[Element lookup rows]
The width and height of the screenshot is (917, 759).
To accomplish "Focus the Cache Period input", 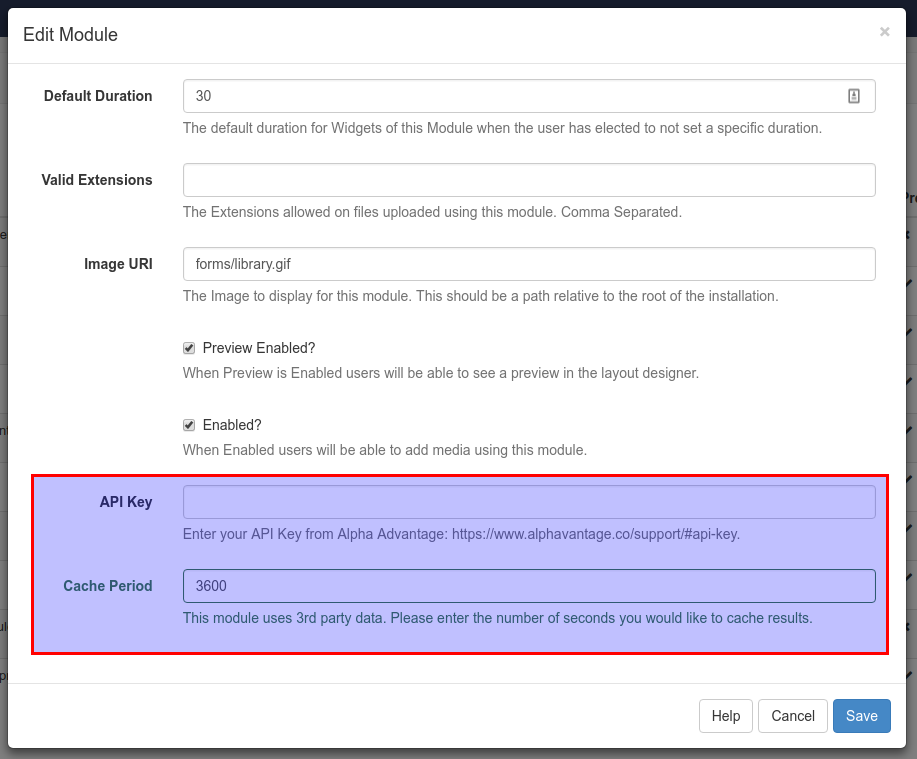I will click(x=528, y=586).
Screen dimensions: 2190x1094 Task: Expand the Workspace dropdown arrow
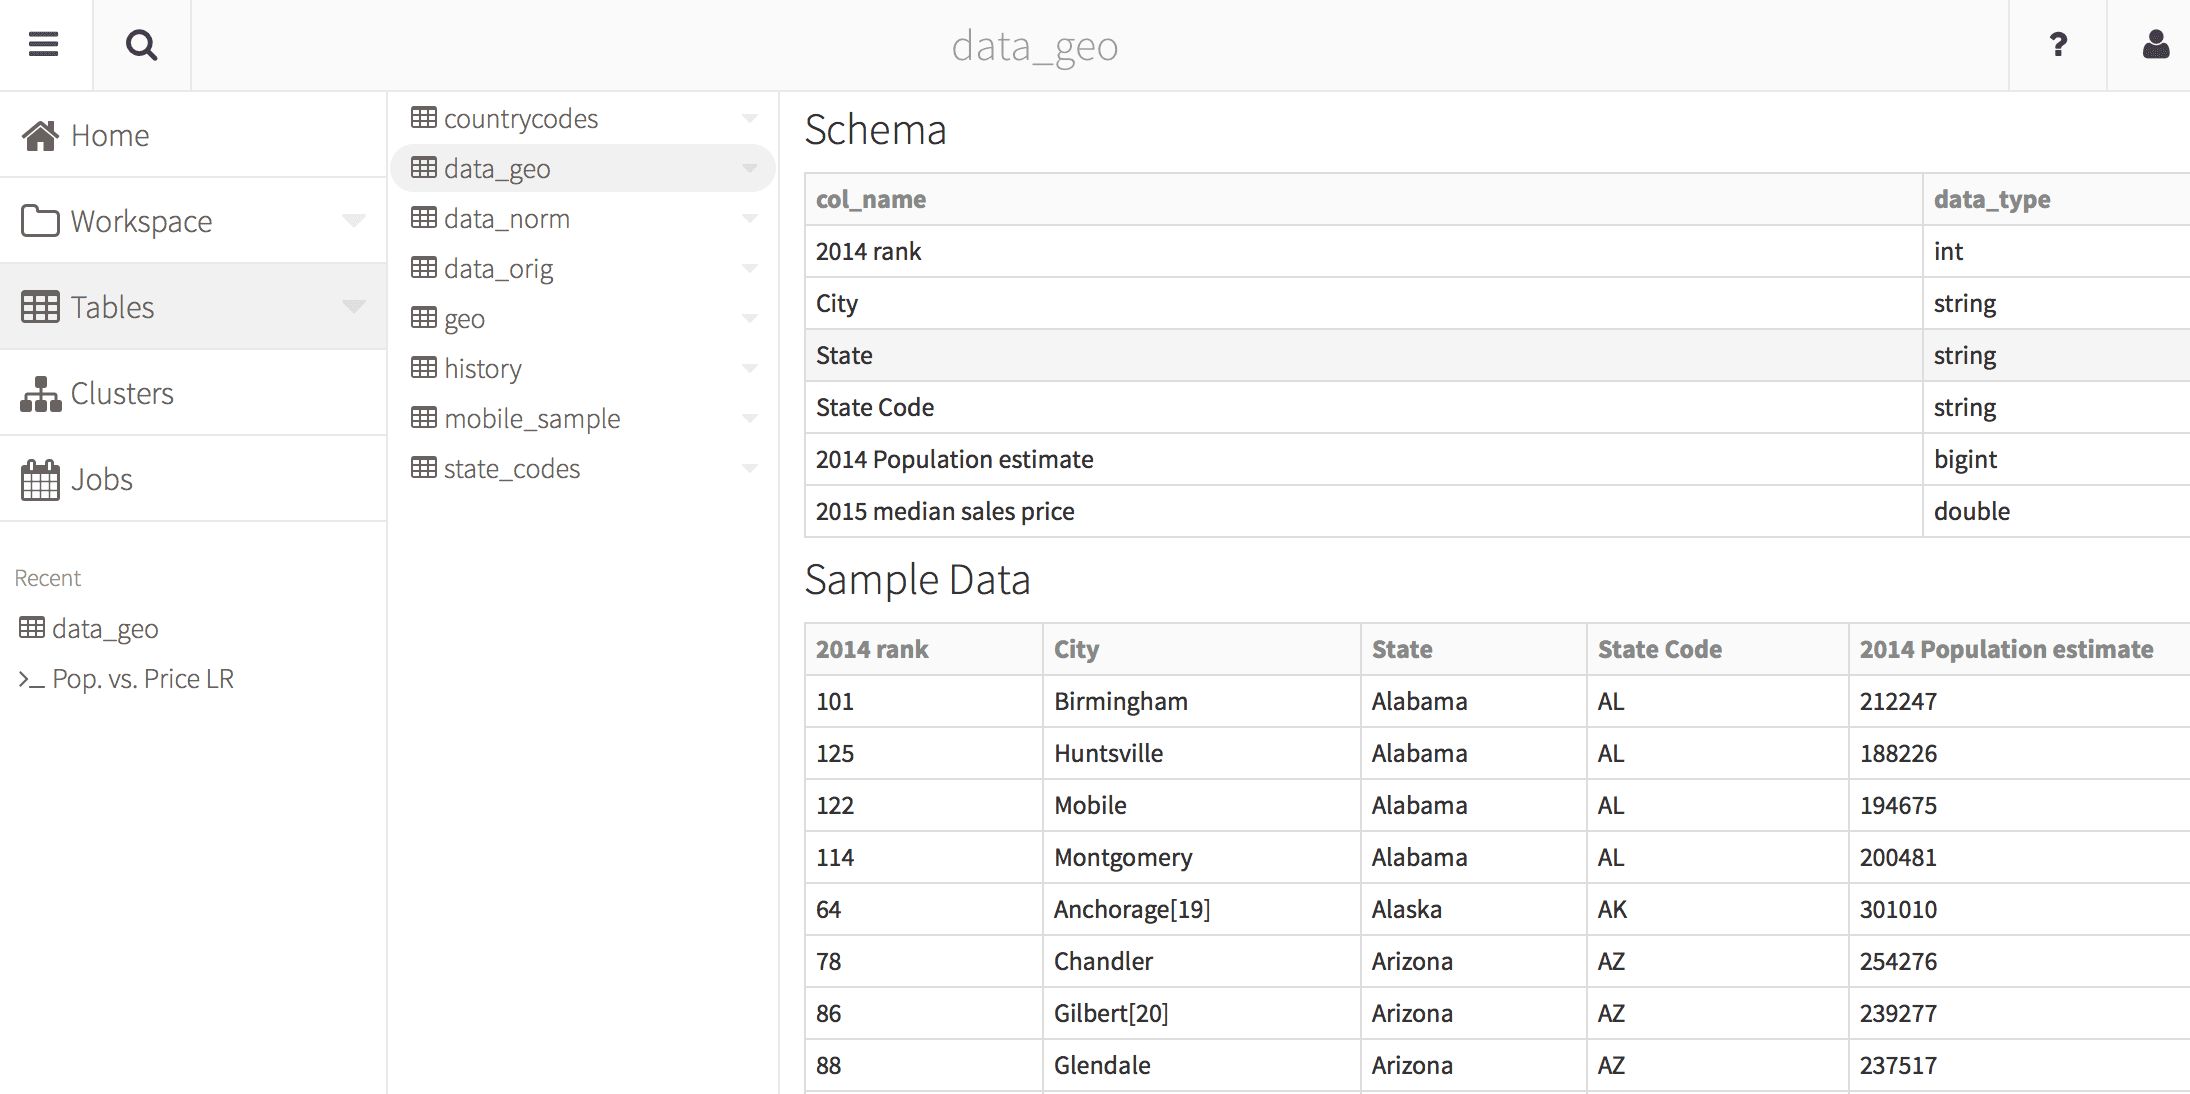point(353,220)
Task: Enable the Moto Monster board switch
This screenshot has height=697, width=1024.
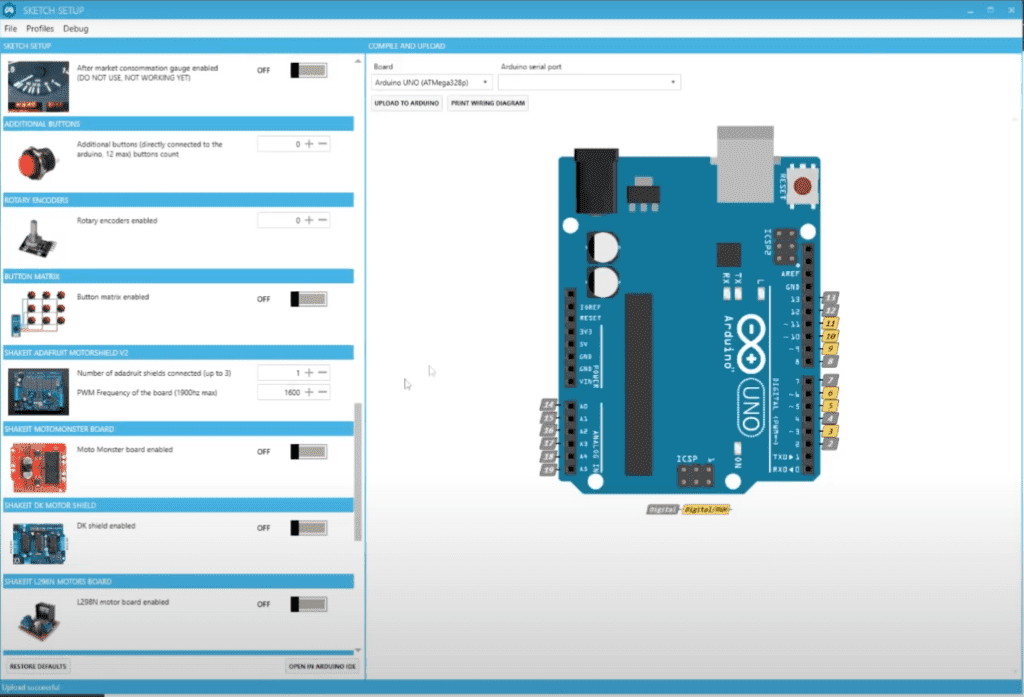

#### Job
Reproduce the rows word for word, starting at the line that contains "Task: Enable the Moto Monster board switch" and ending with the final row, both included. Omit the pictures from your answer.

#### Solution for this problem
Task: Enable the Moto Monster board switch
This screenshot has height=697, width=1024.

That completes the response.